Goal of the exercise: Look below for the line with "Given: Open the". Retype it and every line after it to the end, exactly, but leave out the pictures.

======== Excerpted records ========

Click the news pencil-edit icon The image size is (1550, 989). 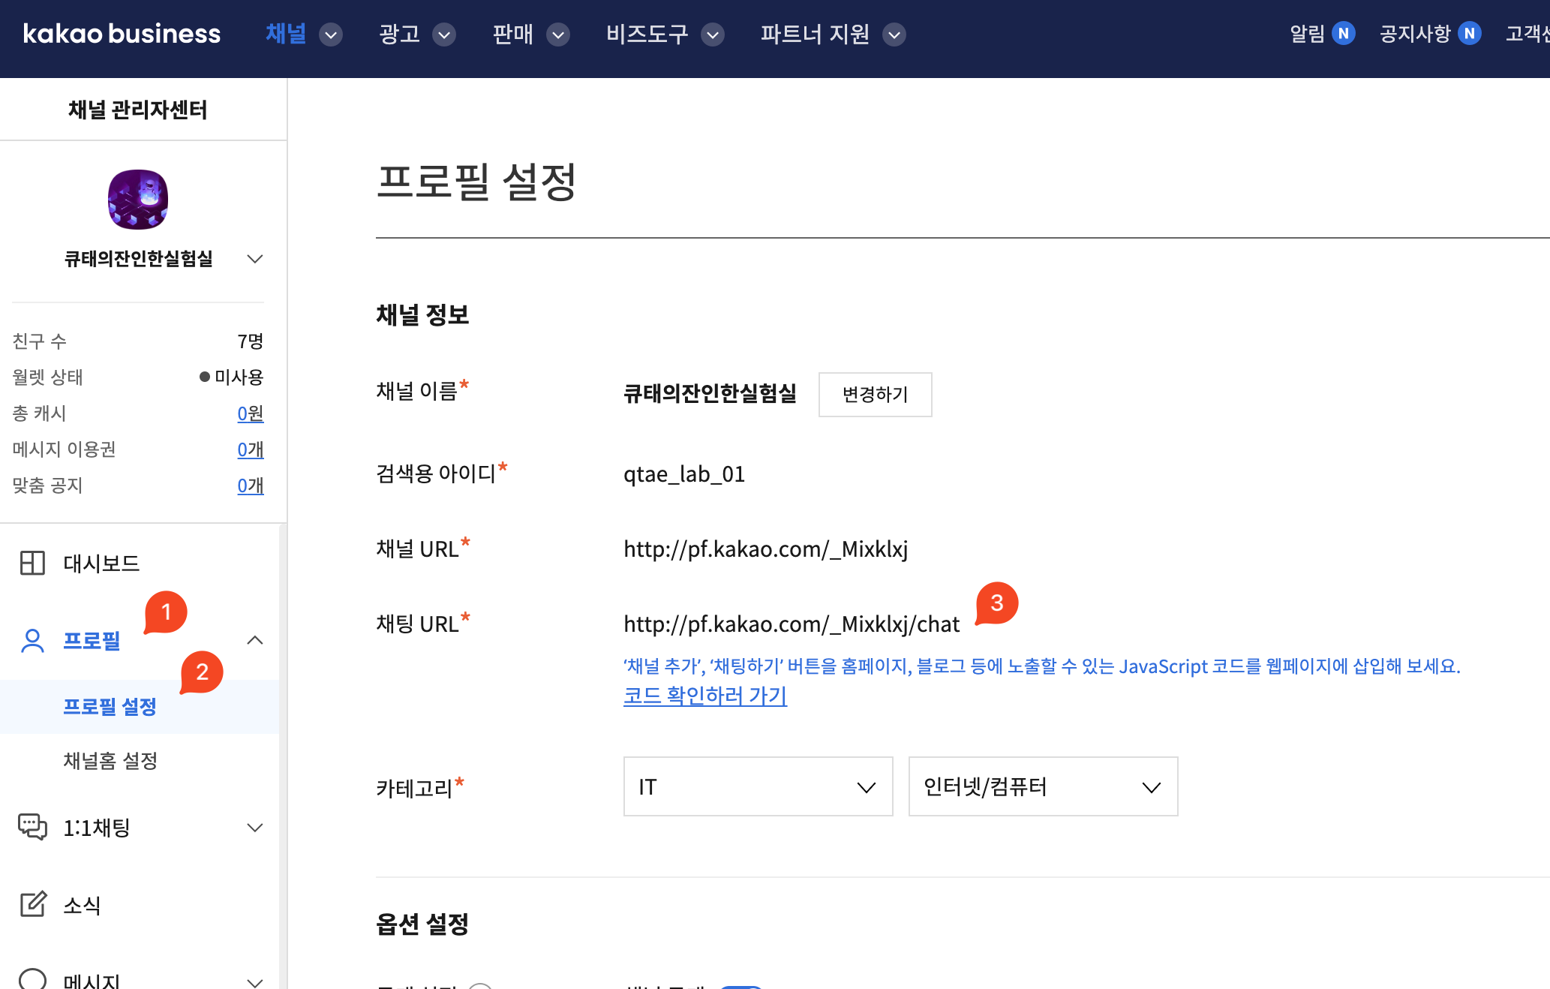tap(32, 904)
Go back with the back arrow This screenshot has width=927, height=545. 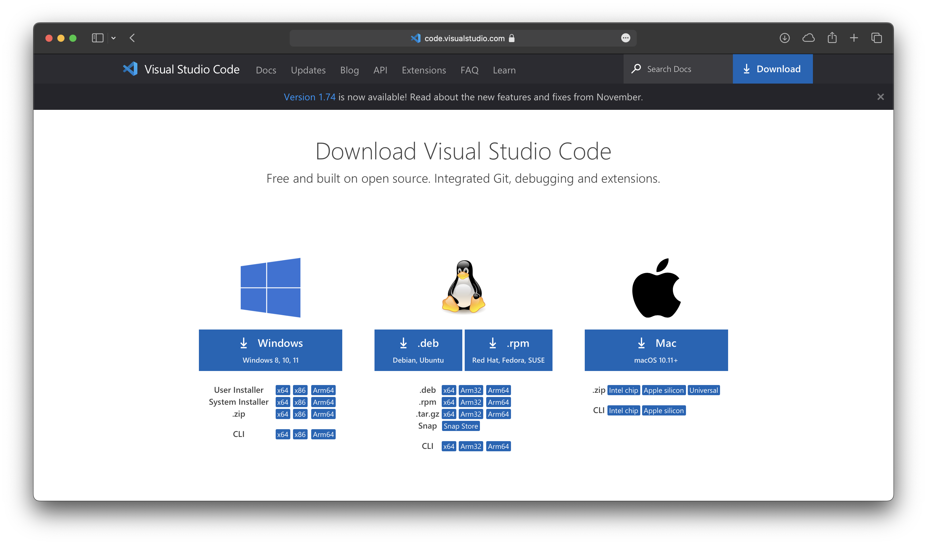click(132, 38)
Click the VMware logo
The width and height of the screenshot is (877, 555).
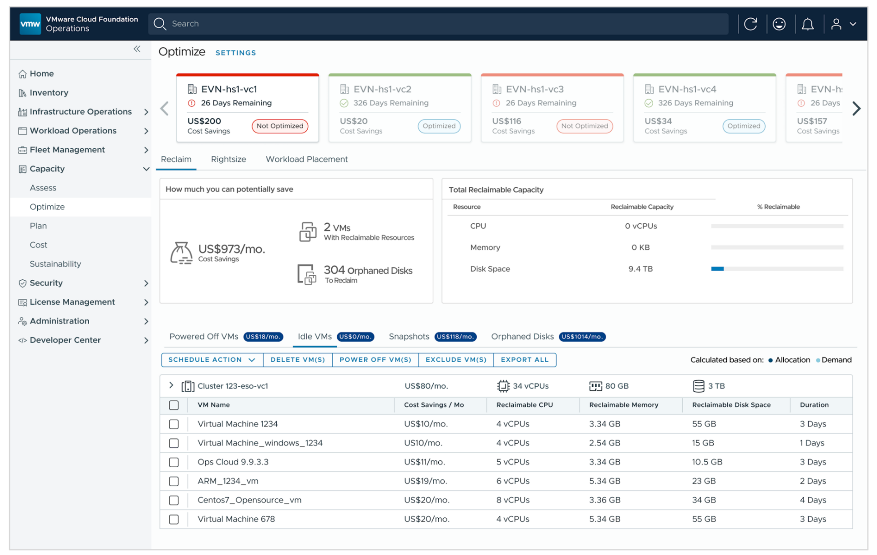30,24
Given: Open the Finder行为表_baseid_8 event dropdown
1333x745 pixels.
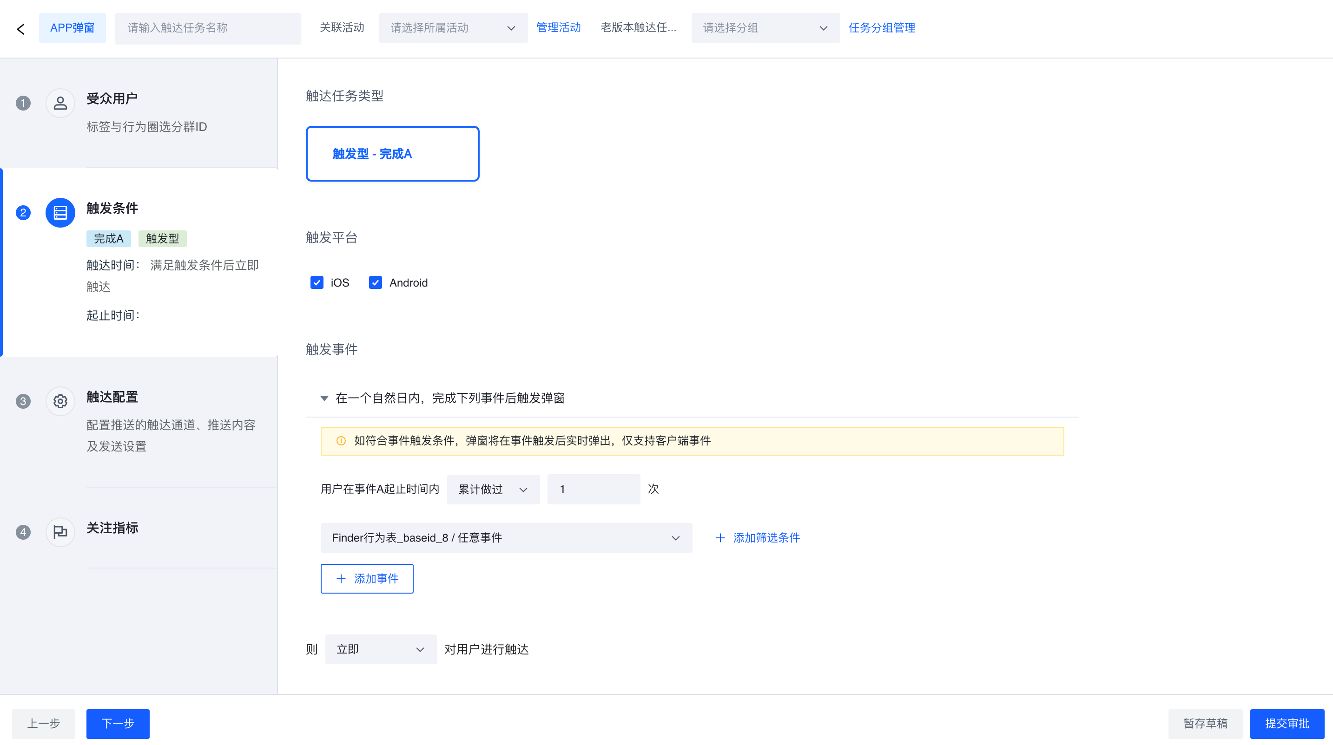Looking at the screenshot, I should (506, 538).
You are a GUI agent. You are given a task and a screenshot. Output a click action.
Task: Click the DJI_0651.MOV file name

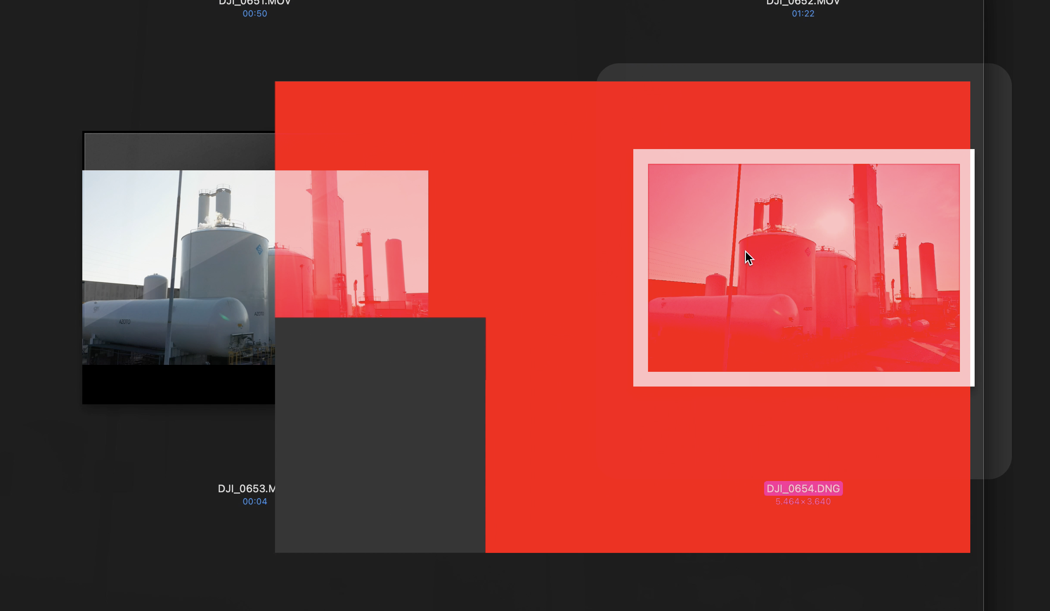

========

Result:
Given: Open the Finder行为表_baseid_8 event dropdown
1333x745 pixels.
Looking at the screenshot, I should (506, 538).
You are a GUI agent. You are given a task and a screenshot. Output a click action.
Task: Click the DJI_0651.MOV file name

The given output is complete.